The German welfare state is generous but this leads to implicit tax rates for those on welfare that can exceed 100%. Here's a useful summary from the German newspaper Handelsblatt. (The original is in German, this is a Google translation.)
Poorly coordinated state benefits such as the citizen's allowance, housing benefit or child allowance often mean that additional work is not worthwhile or, in extreme cases, even leads to lower net income. The Ifo Institute has calculated this for various household types for the Handelsblatt newspaper - and shown how anti-performance the system sometimes is.
..A dual-income couple with two children aged five and nine, who work full-time and each earn 2000 euros gross per month, have a net income of 2686 euros with rent and heating costs of 1235 euros.
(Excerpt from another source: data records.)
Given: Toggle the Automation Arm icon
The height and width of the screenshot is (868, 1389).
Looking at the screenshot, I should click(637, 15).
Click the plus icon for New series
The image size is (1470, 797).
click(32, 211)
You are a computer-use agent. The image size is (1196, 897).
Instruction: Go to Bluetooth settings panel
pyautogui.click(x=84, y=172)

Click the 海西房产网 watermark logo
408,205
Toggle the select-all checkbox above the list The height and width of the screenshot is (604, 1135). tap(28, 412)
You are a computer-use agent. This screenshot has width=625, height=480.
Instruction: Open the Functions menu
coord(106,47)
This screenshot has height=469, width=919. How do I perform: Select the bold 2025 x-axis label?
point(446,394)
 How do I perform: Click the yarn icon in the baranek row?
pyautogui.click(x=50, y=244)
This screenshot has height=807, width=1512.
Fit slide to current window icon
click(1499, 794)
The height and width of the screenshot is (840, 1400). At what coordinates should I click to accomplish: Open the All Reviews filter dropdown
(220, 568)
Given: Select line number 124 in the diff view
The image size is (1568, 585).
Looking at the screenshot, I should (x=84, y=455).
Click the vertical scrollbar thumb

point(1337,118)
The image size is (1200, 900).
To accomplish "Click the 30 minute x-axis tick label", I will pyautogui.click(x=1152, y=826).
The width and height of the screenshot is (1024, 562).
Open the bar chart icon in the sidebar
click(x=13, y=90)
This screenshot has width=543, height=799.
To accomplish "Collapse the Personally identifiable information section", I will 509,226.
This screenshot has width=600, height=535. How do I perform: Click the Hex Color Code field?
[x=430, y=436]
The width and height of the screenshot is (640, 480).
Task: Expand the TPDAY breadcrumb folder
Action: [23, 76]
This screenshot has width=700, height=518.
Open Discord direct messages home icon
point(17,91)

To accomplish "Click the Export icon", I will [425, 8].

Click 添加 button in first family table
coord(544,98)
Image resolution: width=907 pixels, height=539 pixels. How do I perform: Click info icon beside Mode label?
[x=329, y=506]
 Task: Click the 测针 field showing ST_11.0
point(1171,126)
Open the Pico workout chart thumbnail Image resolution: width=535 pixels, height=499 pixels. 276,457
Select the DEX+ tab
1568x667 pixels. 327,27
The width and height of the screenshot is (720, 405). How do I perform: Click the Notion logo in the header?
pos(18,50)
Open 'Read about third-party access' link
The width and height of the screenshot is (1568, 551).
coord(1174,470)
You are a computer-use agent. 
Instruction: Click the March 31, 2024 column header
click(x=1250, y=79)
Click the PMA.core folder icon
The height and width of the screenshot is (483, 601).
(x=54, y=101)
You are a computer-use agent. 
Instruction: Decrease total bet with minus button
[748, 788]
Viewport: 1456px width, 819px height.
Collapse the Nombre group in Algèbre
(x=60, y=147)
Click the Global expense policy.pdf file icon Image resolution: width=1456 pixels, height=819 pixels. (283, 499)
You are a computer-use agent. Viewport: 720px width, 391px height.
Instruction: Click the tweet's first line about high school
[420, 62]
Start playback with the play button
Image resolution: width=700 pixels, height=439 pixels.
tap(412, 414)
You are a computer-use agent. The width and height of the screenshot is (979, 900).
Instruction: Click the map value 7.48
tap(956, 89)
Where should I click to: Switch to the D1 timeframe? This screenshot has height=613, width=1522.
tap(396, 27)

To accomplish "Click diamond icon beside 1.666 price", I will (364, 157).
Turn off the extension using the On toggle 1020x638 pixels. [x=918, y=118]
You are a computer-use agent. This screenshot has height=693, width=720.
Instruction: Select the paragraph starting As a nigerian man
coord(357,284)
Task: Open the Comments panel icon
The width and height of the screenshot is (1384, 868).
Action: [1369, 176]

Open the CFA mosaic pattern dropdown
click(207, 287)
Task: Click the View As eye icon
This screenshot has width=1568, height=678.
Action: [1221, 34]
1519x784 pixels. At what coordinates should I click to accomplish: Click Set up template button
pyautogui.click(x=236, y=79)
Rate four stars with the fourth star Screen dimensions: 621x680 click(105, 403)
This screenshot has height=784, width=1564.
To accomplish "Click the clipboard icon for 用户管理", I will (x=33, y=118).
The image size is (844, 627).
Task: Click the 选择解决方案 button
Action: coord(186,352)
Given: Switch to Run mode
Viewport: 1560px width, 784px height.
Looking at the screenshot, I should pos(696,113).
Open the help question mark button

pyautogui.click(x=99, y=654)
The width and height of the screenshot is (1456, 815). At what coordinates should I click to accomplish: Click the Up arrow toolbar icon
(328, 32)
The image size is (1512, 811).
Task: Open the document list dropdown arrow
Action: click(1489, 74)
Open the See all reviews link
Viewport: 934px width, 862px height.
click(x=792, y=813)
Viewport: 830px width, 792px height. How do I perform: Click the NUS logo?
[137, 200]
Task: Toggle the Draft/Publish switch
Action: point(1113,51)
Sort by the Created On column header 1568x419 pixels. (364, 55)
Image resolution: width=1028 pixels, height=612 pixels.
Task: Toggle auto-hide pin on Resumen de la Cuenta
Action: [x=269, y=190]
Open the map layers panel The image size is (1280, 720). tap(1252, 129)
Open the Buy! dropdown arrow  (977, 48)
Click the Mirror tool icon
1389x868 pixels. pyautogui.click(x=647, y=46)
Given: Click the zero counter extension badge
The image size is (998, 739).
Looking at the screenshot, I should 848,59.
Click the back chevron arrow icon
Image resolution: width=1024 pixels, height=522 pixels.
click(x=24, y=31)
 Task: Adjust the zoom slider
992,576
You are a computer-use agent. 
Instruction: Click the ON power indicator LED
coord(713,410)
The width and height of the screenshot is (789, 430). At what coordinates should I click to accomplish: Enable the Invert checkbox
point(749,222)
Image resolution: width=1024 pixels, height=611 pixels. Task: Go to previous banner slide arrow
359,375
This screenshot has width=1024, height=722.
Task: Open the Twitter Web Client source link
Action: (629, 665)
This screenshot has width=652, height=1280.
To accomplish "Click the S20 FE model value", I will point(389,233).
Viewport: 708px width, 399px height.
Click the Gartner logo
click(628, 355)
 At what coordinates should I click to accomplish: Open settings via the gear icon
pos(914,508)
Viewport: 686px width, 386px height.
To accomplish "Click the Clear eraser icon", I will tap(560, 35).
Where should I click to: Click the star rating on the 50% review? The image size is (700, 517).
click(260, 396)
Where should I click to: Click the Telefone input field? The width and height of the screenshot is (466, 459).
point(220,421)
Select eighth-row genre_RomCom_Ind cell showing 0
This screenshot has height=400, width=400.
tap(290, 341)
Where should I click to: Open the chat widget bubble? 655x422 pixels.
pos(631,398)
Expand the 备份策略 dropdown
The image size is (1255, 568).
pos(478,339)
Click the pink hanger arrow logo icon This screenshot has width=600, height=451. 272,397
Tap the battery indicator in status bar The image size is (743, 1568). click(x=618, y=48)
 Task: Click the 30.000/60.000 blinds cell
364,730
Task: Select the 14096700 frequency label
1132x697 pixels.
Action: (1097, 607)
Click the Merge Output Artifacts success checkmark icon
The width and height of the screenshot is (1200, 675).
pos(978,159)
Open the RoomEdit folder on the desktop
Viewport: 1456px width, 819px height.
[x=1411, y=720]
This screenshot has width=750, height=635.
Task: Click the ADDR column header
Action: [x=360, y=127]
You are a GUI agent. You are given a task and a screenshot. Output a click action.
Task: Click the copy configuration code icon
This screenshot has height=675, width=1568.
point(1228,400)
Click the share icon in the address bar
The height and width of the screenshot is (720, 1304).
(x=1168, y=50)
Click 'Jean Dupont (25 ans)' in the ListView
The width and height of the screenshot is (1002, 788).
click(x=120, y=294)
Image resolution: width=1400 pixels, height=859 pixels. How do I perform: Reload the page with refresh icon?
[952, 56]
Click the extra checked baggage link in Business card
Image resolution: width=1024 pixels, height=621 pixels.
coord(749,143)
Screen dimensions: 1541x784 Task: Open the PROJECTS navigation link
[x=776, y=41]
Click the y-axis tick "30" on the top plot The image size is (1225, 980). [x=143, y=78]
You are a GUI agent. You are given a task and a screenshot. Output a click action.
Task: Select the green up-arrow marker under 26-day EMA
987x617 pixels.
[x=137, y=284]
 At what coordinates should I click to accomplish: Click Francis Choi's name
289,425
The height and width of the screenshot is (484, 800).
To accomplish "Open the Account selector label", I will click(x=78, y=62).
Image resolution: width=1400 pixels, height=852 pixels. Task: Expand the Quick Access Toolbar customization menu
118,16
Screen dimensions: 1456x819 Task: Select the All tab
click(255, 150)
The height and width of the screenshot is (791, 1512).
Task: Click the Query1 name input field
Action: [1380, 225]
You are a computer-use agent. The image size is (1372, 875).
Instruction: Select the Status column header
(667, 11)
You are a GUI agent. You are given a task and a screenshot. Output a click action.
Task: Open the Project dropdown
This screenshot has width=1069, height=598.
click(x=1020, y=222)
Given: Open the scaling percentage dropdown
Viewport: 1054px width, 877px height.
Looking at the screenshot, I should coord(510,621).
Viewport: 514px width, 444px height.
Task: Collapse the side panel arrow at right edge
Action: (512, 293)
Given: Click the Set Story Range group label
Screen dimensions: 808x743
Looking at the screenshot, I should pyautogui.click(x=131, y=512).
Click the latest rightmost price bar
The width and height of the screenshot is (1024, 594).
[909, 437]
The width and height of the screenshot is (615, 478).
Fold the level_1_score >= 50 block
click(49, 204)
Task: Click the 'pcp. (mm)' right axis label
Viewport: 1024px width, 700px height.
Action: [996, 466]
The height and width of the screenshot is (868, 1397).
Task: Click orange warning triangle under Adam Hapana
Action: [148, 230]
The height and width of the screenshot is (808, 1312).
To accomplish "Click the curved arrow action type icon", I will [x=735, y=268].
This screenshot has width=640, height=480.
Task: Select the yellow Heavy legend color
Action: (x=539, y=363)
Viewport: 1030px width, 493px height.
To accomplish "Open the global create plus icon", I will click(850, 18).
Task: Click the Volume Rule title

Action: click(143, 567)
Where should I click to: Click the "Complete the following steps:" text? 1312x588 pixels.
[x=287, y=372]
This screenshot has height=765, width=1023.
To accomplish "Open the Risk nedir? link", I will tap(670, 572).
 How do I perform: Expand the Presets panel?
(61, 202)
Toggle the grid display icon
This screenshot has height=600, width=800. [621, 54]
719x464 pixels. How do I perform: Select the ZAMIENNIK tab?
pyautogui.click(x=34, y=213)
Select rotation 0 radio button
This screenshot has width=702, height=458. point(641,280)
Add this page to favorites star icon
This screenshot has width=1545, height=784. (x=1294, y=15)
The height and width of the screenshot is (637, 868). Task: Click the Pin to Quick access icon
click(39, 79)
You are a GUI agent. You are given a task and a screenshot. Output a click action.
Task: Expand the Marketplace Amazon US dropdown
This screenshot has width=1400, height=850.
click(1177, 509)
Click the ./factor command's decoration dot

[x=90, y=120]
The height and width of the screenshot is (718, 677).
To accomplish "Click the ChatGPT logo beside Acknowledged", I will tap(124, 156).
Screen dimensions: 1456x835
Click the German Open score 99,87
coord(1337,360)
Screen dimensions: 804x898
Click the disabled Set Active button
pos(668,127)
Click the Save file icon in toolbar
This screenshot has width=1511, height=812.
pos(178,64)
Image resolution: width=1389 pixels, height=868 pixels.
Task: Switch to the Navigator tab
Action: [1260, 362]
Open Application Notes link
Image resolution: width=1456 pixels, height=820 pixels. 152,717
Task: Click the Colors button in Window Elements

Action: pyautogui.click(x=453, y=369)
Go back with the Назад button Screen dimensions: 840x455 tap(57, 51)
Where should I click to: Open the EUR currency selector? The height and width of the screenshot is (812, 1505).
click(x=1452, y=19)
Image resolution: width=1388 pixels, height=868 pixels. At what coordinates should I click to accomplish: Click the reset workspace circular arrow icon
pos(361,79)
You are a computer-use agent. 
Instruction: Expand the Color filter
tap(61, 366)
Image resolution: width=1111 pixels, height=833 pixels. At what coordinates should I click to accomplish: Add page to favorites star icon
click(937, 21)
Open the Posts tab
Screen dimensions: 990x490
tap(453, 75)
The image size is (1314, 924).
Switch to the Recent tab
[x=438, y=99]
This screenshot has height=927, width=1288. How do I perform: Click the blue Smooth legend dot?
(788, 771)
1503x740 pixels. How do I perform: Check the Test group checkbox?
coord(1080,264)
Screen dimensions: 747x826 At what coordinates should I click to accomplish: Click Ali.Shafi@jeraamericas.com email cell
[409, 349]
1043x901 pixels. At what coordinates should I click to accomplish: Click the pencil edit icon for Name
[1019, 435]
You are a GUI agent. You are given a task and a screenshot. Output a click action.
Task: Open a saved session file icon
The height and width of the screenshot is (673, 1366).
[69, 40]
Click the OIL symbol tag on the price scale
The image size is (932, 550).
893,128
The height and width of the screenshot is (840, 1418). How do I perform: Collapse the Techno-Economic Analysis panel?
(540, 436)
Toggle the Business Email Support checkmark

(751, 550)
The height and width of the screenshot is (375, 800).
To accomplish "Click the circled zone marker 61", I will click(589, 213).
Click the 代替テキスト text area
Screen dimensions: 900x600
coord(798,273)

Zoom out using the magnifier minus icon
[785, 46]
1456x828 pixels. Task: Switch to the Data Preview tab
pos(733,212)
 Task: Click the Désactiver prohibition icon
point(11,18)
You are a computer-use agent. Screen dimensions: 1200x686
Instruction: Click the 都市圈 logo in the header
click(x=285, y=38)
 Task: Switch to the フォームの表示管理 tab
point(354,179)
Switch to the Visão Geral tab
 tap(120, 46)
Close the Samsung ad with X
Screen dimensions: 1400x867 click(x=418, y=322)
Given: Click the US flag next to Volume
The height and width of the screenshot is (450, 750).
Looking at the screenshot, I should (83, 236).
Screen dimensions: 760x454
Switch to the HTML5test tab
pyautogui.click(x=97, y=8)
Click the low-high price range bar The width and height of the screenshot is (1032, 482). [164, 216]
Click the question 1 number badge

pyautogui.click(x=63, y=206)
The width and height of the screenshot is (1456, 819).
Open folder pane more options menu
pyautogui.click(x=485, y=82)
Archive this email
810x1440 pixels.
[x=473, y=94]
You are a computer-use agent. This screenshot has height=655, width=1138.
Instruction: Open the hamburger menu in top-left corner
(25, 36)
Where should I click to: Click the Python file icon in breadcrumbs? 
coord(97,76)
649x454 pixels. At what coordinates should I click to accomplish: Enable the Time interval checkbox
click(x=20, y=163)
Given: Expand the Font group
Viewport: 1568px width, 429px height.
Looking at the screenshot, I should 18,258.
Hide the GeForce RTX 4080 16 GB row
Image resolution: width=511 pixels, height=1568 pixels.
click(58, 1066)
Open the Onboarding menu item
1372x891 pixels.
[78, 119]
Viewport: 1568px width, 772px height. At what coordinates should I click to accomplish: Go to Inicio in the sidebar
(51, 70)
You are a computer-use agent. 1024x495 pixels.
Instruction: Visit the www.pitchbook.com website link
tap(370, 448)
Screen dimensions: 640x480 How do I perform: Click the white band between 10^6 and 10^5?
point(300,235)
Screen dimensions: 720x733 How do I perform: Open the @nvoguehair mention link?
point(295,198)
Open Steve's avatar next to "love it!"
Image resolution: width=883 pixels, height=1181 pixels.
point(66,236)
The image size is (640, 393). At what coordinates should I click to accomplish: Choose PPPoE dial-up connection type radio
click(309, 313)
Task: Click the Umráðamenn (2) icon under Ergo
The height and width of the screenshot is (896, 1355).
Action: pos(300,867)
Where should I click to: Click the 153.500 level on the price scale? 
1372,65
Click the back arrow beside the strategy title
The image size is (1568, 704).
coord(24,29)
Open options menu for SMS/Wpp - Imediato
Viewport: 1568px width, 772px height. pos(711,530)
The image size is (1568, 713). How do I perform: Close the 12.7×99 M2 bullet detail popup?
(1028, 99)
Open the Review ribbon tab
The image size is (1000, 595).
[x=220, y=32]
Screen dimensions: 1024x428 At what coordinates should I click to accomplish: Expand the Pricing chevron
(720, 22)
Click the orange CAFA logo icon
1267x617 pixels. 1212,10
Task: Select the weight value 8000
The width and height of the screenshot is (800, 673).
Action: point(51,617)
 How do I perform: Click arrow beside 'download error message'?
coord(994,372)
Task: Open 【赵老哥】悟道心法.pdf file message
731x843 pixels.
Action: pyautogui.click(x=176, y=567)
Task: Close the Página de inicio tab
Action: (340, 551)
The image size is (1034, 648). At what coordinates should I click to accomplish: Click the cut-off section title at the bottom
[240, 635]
The couple therefore only has 887 euros more at their disposal per month than the household receiving citizen's allowance. The absurd thing is that if the model working couple increases their joint income to 5,000 euros, the household's net income falls by 43 euros to 2,643.
The graph shows that from a gross monthly income of 2000 Euro ($2150) (gray bars) to 6000 Euro ($6450) the net income gradient (orange bars) is nearly flat and in some regions it actually falls--meaning the couple would be better off by not working.
It's hard to solve these problems. A negative income tax in which benefits would fall more slowly with income can restore incentives but at the price of having many more people on some welfare and a a much higher budgetary cost.